More than ten years later, after a few years of working on my individual Buddhist practice, I decided to move to a monastery in Germany for three months to find some kind of structure and support for my practice. The 'official' ceremony for becoming a Buddhist is called 'taking refuge'. The idea is that you take refuge in the Buddha, Dharma and Sangha. The Buddha offers refuge/support in his example of embodying Buddha Nature or the god in all of us. The Dharma offers refuge as a philosophy or lesson. Sangha means 'a community with a common goal, vision or purpose.' And the support it gives is in the day to day efforts to apply Dharma and to recognize our Buddha Nature.

Here again was this idea of a collection of individuals as a support and kind of conduit to spirituality. Yet it was easier for me to feel the validity of that idea within the sanghas in Philadelphia and Germany. Inside these groups, I didn't see them as phony or hypocritical, I saw them as I saw myself - people who aspired to connect with love and spirituality yet who were naturally and humanly flawed and lible to act in ways that weren't quite in keeping with their highest aspirations. Those very flaws, that very humanity was what allowed me to feel connected to them in a way that I didn't feel connected to Buddha or Dharma. There seemed to be a lot of perfection going on there.Whereas our sangha was quite imperfect.

The funny thing about my time in that monastery is that half the time, someone in the sangha was freaking out or acting in a way that was so ego based it seemed the opposite of everything Buddhist. And the structured/organized religion of Buddhism is not completely without monks or nuns who abuse power and act in ways that are hypocritical.

As a 14 year old, standing in the back of the Buddha Hall, I would have disregarded the people as little pixelated images, totally insignificant and unrelated to the concept of Buddhism. I wouldn't have cared if a monk had come up to me and said 'They love you in there too.' Who wants to be loved by hypocritical, crazy people? And what does that have to do with God? I would have softened my gaze, disconnected from the group and tried to see the bigger picture that was separate and better than the group of individuals and their seemingly unrelated actions.

Honestly, sometimes I still do. But then I'm reminded that I am one of those little pixelated images that makes up the bigger picture. And the times that I've felt most connected to the bigger picture, it's because I opened myself up to the humanness of myself and the humanness of others.

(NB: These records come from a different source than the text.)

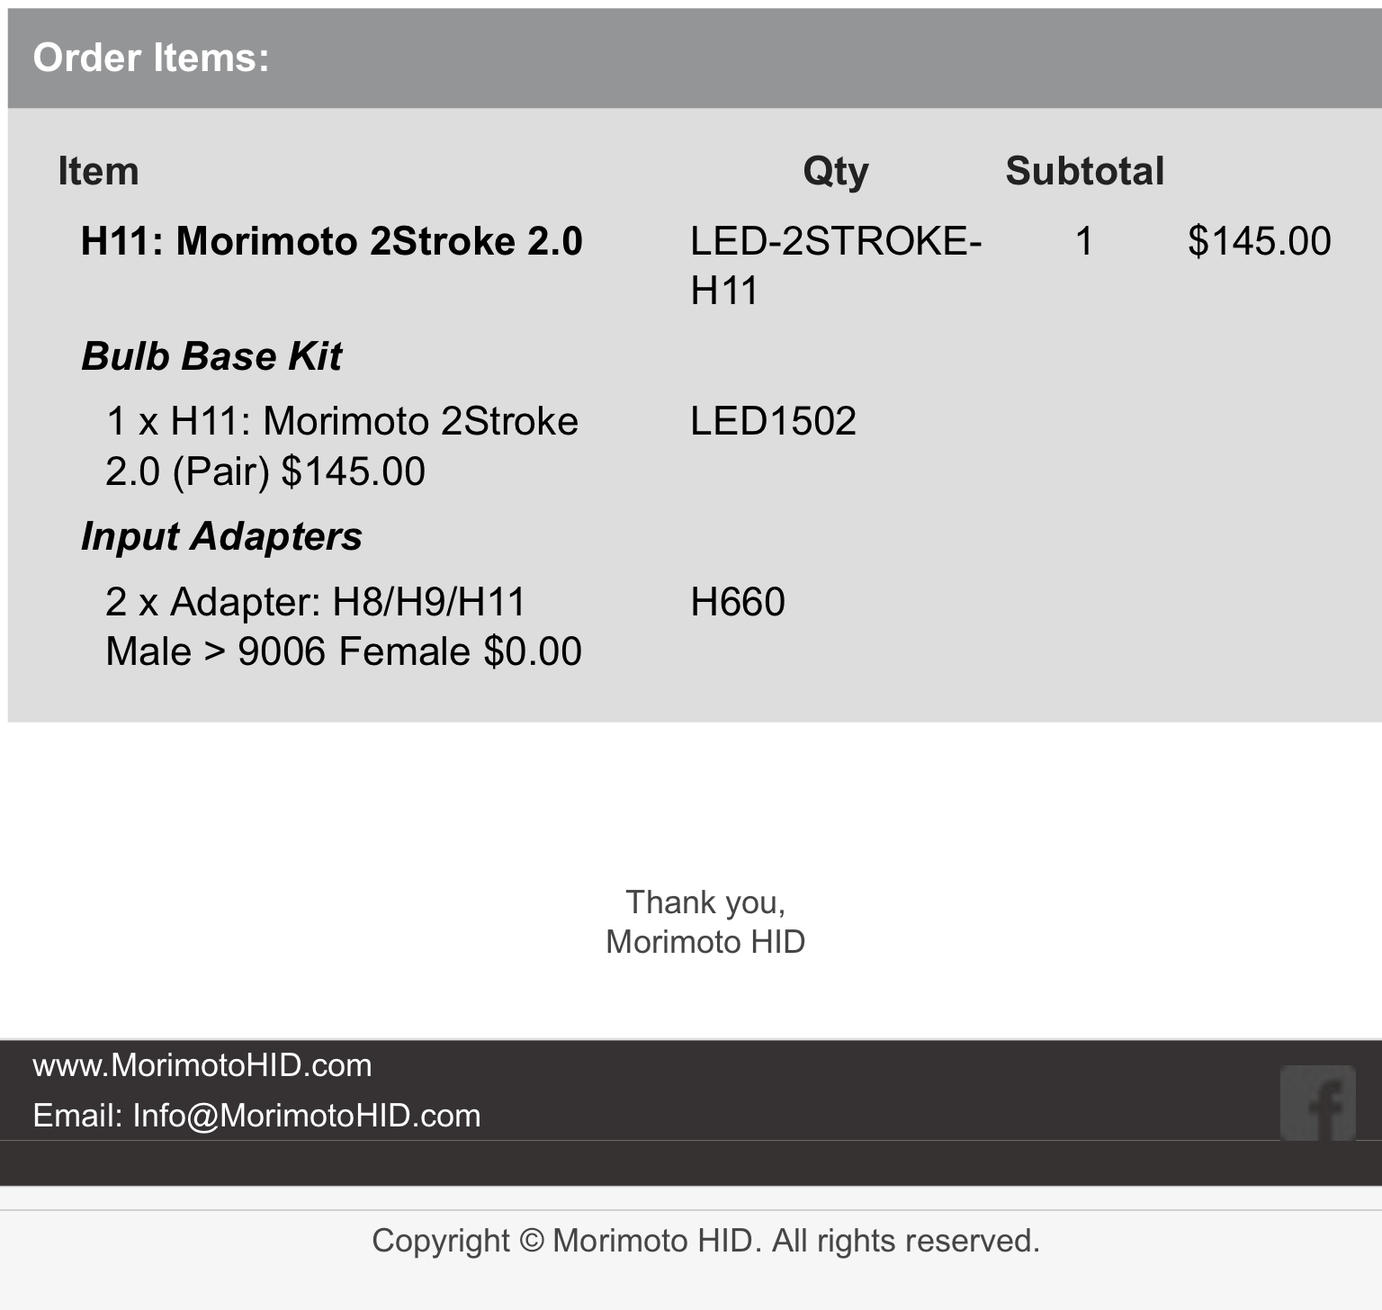Click the $145.00 subtotal amount
This screenshot has width=1382, height=1310.
tap(1259, 241)
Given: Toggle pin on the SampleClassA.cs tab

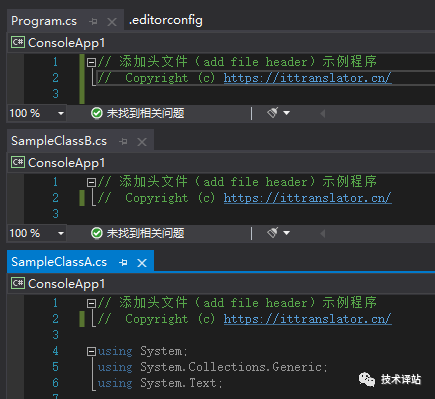Looking at the screenshot, I should tap(123, 263).
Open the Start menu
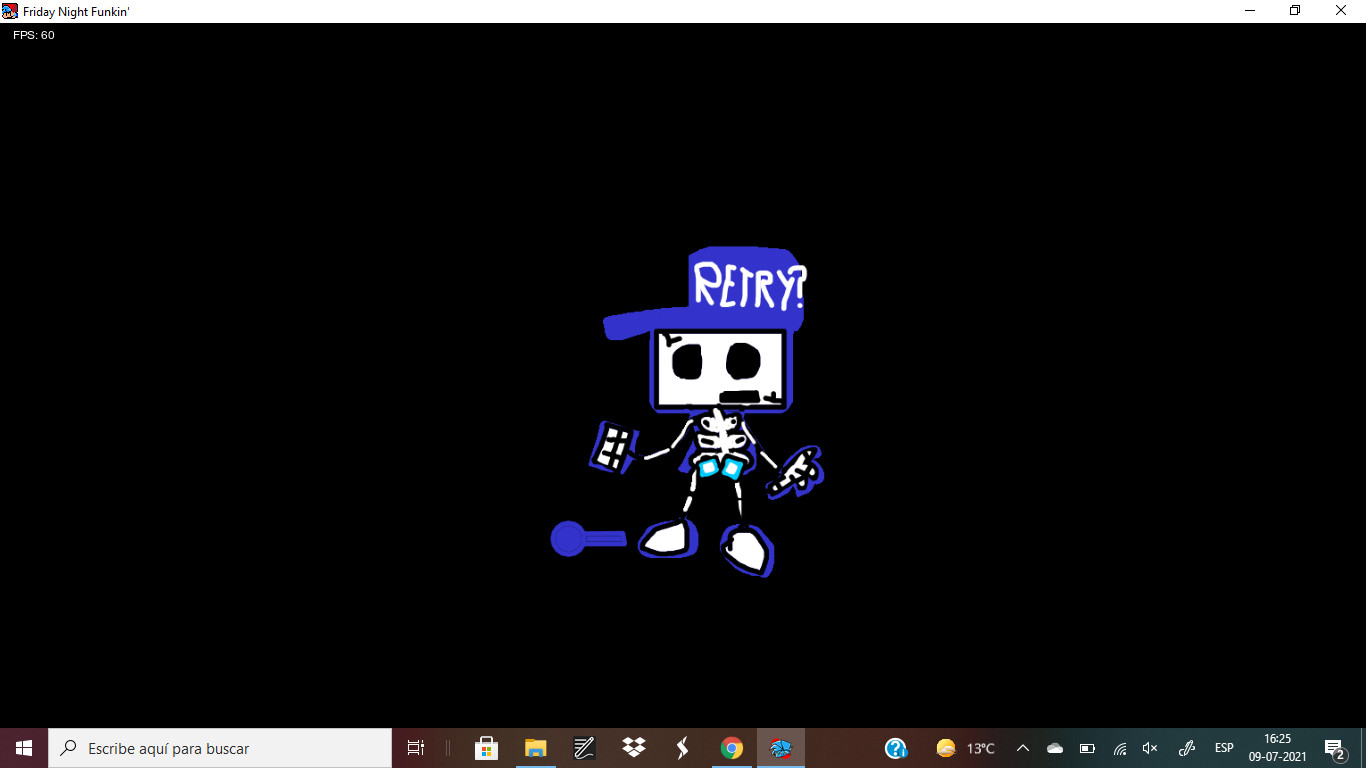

From the back of the church, outside looking in, I might see a group of crazy people, or I might see a bigger, seemingly more important image. But inside, among the group, I can feel it. And in the mixture of imperfections and repeated efforts to let go of fear and identify with love and compassion, I can feel the point where the human experience meets the spiritual experience.

And it's in experience that we gain wisdom, which is a deeper knowledge than any we could gain from staying detached and trying to critically and conceptually understand.